# WHAT YOU WILL DO
Exactly reproduce the lines from the line bearing "Task: Click the A-Z sort icon top right" through the end of the listing, inclusive of both; pictures are to be omitted.

Content starts

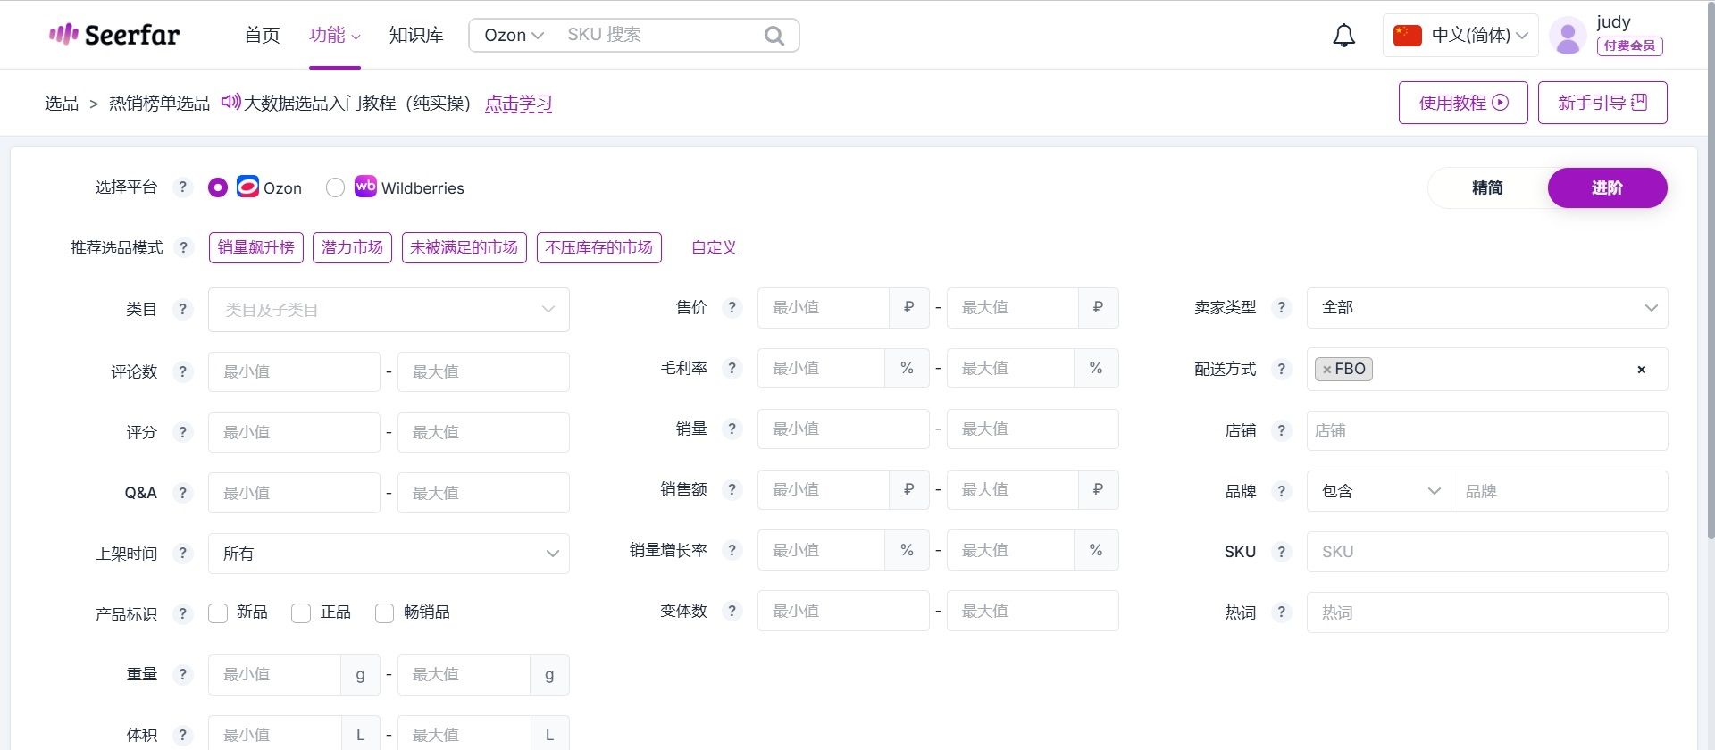
Task: Open the notification bell
Action: pyautogui.click(x=1343, y=36)
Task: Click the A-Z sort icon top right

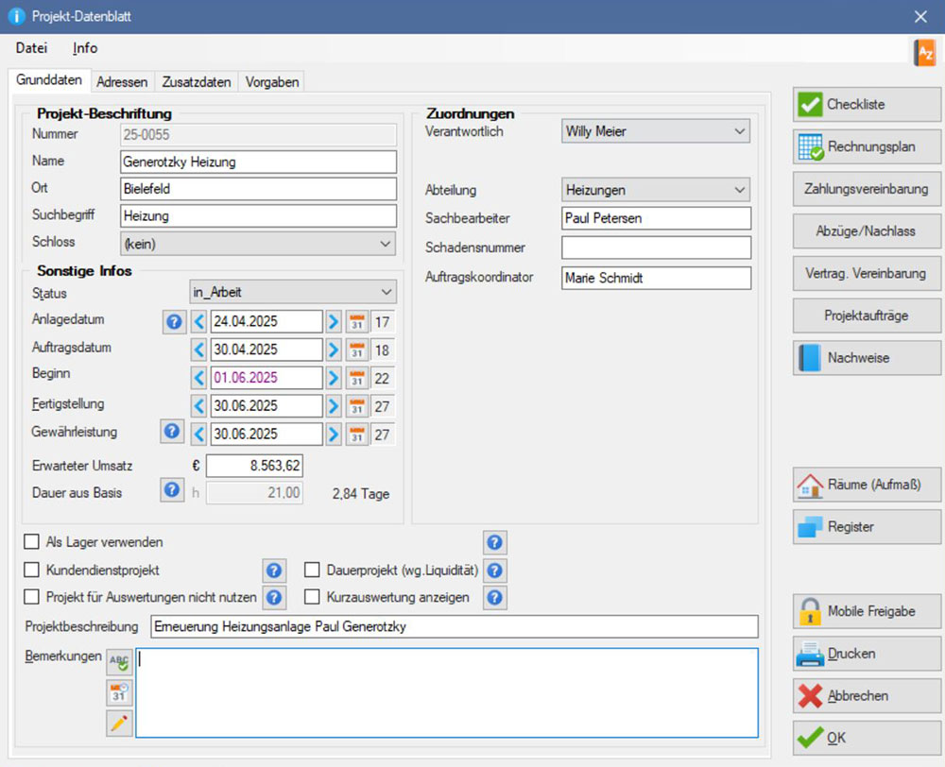Action: (924, 53)
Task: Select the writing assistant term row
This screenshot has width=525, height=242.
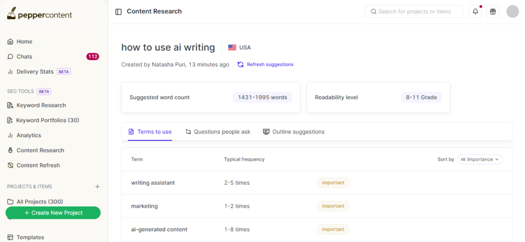Action: (x=153, y=183)
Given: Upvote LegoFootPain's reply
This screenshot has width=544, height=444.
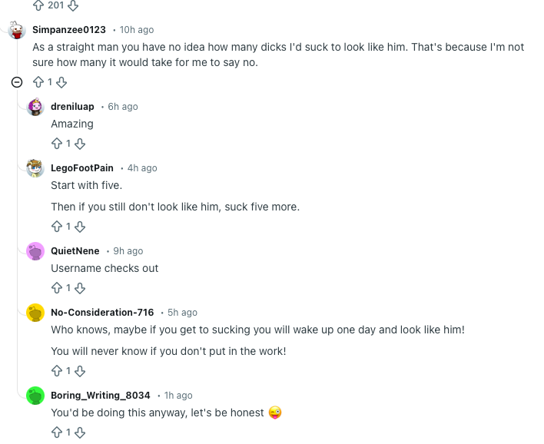Looking at the screenshot, I should 56,227.
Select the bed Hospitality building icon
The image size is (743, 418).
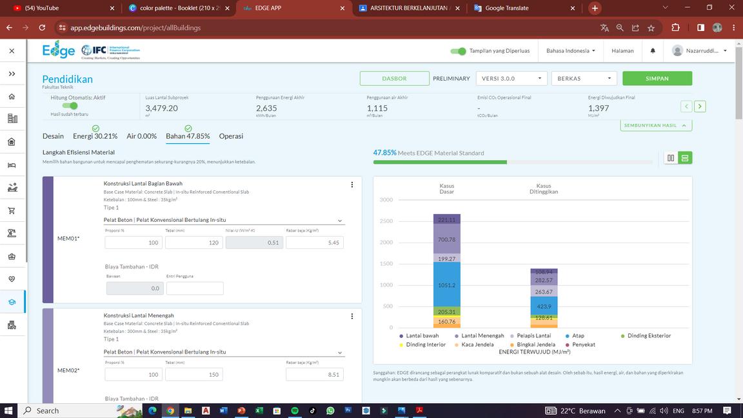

Content ends

# ANSWER BELOW
Task: Click the A-Z sort icon top right

Action: (924, 53)
Task: Select the writing assistant term row
This screenshot has width=525, height=242.
Action: (x=153, y=183)
Given: Upvote LegoFootPain's reply
This screenshot has width=544, height=444.
Looking at the screenshot, I should 56,227.
Select the bed Hospitality building icon
The image size is (743, 418).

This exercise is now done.